Sekolah yang rajin, biar gampang dapat kerja.
Namun kini, banyak sarjana justru menumpuk di rumah  menatap tembok dengan tumpukan berkas lamaran yang mulai menguning.
Bukan karena malas, tapi karena sistem kerja yang penuh nepotisme dan koneksi.
 Aku sudah lulus cumlaude, tapi yang diterima malah anak pejabat,"
curhat seorang teman di Palembang yang sudah melamar ke 30 perusahaan tanpa satupun balasan.
Ijazah bukan lagi jaminan, hanya selembar kertas yang kadang kalah oleh "siapa yang kau kenal".
---
Pengangguran yang Diam-Diam Jadi Bom Waktu
Setiap tahun ribuan mahasiswa diwisuda dengan toga dan senyum bangga. Tapi seminggu setelah itu, realitas datang tanpa ampun.
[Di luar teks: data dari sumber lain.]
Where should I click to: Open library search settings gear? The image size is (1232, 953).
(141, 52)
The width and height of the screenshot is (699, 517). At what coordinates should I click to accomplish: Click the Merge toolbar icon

Lamaran ditolak, panggilan kerja tak datang, dan tabungan habis pelan-pelan.
Banyak yang akhirnya kerja serabutan --- jadi kurir, jaga konter, atau jualan online kecil-kecilan.
Kreatif memang, tapi itu bukan pilihan ideal --- itu bentuk bertahan hidup.
Jika terus dibiarkan, pengangguran bukan hanya soal ekonomi, tapi bisa berubah menjadi api sosial yang membakar kesabaran rakyat.
---
 Harapan yang Mulai Pudar
Ada yang memilih merantau ke kota besar, tapi justru terjebak dalam biaya hidup tinggi.
Ada pula yang nekat kerja ke luar negeri, menanggung risiko besar karena di negeri sendiri terasa tak ada tempat.
Sementara itu, di layar-layar besar dan baliho, wajah para pejabat tersenyum sambil berkata,
Kami telah menciptakan lapangan kerja baru."
Padahal rakyat masih berjuang menahan lapar sambil menunggu panggilan dari perusahaan yang mungkin tak pernah datang.